W przypadkach diagnostycznie złożonych wskazana jest selektywna angiografia. Pomimo znacznej zawartości informacyjnej, metoda ta ma bardzo ograniczone zastosowanie kliniczne ze względu na złożoność badania, głównie w diagnostyce różnicowej z procesem nowotworowym i w ciężkich, bolesnych postaciach przewlekłego zapalenia trzustki. Obecnie zidentyfikowano szereg podstawowych objawów angiograficznych przewlekłego zapalenia trzustki: nierównomierne zwężenie światła tętnic i żył, pęknięcie tętnic; przemieszczenie tętnic i żył, występujące z powodu zwiększenia wielkości gruczołu i procesu adhezyjnego, który zachodzi w otaczających tkankach; wzmocnienie lub osłabienie wzoru naczyniowego trzustki; gromadzenie się środka kontrastowego w trzustce; powiększenie części lub całego narządu.

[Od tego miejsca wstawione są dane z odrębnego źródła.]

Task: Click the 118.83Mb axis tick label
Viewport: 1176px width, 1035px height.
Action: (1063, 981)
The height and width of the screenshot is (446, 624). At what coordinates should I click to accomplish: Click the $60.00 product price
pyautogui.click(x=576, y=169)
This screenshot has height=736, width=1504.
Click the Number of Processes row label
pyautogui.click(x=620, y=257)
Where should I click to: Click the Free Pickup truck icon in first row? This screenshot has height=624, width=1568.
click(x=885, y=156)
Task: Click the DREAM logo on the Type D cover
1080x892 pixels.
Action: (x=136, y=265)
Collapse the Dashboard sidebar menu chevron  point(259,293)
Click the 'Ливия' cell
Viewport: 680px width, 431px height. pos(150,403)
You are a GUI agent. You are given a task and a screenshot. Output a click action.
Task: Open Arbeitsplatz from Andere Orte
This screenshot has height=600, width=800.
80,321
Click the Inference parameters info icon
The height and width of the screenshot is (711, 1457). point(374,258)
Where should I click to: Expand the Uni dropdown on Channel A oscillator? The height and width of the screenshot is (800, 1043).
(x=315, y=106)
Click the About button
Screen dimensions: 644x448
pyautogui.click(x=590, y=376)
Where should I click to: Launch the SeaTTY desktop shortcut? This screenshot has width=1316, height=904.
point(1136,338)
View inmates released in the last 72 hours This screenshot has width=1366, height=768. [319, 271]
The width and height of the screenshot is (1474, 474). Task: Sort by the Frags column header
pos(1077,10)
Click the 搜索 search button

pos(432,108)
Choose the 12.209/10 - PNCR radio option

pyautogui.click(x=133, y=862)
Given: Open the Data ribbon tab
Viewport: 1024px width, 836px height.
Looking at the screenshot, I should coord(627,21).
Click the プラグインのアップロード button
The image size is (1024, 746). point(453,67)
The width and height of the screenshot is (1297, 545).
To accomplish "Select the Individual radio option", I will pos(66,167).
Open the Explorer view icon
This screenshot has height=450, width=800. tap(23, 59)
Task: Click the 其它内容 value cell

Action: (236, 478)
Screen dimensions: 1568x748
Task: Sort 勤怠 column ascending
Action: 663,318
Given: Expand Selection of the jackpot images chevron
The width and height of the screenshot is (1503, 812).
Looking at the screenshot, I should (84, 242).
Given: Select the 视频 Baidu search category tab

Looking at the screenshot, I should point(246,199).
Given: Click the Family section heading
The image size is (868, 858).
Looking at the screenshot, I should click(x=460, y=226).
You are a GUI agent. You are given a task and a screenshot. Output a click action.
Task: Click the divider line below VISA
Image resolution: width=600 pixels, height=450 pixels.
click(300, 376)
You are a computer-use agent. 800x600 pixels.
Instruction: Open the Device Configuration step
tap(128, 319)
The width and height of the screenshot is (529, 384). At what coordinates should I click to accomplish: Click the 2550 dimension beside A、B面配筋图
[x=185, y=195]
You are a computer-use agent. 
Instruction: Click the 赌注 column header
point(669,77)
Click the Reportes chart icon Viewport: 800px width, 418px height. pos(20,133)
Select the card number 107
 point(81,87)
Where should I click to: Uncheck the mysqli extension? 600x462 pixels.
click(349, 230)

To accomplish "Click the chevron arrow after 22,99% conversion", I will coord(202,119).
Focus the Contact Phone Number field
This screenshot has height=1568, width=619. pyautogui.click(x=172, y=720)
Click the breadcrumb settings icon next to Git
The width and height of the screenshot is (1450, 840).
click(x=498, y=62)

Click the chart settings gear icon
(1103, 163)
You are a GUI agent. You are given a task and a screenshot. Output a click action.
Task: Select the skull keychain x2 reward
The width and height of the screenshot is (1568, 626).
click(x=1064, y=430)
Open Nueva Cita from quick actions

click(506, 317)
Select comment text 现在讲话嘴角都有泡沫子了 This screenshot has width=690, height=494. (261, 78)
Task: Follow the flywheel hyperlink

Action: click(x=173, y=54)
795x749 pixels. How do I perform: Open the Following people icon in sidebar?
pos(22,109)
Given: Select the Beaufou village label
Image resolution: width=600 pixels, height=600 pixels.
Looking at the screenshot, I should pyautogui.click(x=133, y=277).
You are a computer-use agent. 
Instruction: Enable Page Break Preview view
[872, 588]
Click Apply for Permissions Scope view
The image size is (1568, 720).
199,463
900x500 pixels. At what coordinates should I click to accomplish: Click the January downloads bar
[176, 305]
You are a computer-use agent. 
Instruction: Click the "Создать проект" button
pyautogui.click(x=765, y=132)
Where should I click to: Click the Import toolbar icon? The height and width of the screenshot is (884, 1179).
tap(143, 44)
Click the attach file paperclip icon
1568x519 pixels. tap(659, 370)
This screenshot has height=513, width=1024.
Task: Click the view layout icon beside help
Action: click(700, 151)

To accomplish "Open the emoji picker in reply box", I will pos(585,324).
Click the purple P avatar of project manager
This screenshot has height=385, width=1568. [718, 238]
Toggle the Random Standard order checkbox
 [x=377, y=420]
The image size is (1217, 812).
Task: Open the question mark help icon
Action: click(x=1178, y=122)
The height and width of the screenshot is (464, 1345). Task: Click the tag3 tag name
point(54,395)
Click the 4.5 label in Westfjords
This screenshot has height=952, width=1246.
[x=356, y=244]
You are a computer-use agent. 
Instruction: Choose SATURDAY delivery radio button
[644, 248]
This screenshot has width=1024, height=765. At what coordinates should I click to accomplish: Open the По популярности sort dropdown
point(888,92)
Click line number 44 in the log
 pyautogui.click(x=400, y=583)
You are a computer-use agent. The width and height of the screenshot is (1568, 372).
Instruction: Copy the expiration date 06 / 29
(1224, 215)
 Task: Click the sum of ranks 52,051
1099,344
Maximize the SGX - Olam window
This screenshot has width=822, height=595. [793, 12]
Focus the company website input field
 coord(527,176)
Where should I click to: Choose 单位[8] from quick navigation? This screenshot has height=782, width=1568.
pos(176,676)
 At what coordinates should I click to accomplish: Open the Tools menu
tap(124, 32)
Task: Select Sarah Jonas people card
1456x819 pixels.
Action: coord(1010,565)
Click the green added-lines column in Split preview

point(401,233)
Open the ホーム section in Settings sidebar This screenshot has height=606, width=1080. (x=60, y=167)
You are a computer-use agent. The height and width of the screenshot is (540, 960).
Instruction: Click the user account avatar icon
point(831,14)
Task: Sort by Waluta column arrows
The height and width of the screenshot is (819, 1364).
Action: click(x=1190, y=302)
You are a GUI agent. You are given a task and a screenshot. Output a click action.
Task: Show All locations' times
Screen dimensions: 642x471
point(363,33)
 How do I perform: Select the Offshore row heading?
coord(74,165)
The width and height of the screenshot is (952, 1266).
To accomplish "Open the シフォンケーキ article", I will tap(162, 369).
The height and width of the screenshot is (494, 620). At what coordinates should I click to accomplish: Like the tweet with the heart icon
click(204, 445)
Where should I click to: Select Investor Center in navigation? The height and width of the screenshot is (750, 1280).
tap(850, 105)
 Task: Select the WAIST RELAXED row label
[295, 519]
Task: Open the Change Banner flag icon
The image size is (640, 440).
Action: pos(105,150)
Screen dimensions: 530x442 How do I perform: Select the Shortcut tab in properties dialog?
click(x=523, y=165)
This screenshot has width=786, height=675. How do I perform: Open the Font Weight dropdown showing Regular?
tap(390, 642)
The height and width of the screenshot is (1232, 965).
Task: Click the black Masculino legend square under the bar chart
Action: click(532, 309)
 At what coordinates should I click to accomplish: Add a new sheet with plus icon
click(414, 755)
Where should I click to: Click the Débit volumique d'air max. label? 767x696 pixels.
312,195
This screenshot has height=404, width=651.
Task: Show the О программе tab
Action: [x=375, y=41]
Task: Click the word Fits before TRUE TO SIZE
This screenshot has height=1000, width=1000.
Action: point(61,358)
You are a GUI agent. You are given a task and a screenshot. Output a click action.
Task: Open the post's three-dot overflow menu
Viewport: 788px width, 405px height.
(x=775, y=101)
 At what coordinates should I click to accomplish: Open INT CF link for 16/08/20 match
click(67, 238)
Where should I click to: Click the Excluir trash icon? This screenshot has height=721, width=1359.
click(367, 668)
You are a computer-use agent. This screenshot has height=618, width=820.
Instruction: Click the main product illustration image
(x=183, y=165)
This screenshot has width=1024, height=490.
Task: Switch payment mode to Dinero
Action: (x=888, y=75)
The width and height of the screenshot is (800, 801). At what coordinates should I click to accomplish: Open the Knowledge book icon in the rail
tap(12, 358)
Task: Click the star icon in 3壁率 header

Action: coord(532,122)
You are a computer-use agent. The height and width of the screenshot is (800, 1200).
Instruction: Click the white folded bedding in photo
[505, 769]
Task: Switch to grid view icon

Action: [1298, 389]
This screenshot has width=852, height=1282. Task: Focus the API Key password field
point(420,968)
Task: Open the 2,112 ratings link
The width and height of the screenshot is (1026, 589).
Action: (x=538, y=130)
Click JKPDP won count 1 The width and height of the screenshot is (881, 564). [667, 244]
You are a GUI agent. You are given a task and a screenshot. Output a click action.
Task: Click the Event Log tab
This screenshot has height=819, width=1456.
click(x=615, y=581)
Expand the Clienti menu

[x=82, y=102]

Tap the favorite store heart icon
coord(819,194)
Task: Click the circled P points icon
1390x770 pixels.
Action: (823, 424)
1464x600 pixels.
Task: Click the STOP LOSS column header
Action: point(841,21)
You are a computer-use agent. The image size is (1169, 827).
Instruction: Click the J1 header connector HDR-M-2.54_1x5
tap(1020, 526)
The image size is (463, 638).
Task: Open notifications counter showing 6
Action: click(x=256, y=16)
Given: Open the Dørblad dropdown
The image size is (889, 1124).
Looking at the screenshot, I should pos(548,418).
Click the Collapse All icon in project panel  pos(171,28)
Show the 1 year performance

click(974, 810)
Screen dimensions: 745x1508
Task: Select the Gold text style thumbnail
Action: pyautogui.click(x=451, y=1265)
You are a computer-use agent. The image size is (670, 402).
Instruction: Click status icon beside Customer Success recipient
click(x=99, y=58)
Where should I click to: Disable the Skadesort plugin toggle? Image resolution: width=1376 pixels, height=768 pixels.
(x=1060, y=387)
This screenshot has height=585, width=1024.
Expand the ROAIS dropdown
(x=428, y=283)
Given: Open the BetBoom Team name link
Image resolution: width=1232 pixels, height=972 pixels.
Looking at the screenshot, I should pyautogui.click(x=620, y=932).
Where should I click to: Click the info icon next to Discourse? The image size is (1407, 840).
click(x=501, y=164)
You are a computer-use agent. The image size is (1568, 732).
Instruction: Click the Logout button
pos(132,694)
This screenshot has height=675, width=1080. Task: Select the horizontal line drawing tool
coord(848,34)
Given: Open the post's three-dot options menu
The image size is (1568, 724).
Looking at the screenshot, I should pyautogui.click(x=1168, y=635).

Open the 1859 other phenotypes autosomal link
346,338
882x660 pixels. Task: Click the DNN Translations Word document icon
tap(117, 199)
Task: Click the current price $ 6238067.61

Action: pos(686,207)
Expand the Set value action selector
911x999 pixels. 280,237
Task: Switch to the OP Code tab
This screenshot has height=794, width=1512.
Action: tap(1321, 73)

W przypadku torbieli trzustki angiogramy ujawniają obszar całkowicie pozbawiony naczyń.

TK ma ogromne znaczenie w diagnostyce i diagnostyce różnicowej zapalenia trzustki. Z jej pomocą rozpoznaje się procesy nowotworowe i zapalne w trzustce z dokładnością do 85%. W przewlekłym zapaleniu trzustki czułość TK wynosi 74%.

W ostatnich latach ultrasonografia trzustki jest szeroko stosowana w praktyce klinicznej. Należy podkreślić, że jest to jedna z niewielu metod, która nie jest pracochłonna i nie jest uciążliwa dla pacjenta. Rozpoznanie przewlekłego zapalenia trzustki ustalone na podstawie badania ultrasonograficznego pokrywa się z ostatecznym rozpoznaniem klinicznym w 60-85% przypadków.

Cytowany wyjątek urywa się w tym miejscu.